Adapun ia memilih ”Blue Bird” sebagai nama perusahaannya karena tak lepas dari salah satu dongeng Eropa favoritnya. Dongeng yang ia ketahui saat tinggal di Belanda ini menceritakan seekor burung berwarna biru yang mengajarkan kerja keras dan kejujuran kepada seorang gadis.  

Logo burung yang diciptakan oleh Pematung asal Yogyakarta, yakni Hartono, ini mulai membentangkan sayapnya di jalanan Jakarta. Bersama PT Sewindu Taxi, Blue Bird memiliki sekitar 200 taksi. 

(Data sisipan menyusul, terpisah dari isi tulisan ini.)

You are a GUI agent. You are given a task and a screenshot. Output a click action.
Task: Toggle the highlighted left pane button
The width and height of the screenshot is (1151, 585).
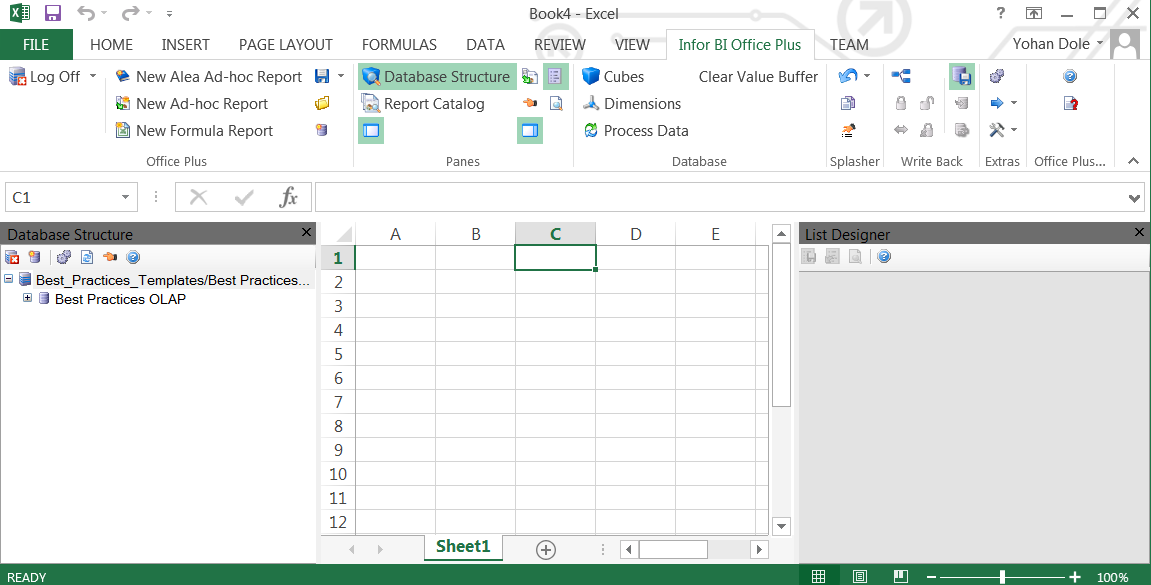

Angka tersebut melonjak pesat. Tahun 80 an, Armada Bluebird memiliki sekitar 2000 taksi, dan hampir mencapai angka 5000 mobil pada tahun 90 an. Bisnis sederhana tersebut berubah menjadi bisnis yang tertata rapi, baik dari segi pengelolaan maupun pelayanan. 

Inovasi-Inovasi juga terus dilakukan dalam bisnis ini. selain Blue Bird, terdapat juga Silver Bird dan Golden Bird. Perusahaan yang beroperasi di Jakarta ini juga kian melebar hingga ke kota-kota lain seperti Bandung, Surabaya, Medan, Palembang, Manado, Lombok, dan Bali.  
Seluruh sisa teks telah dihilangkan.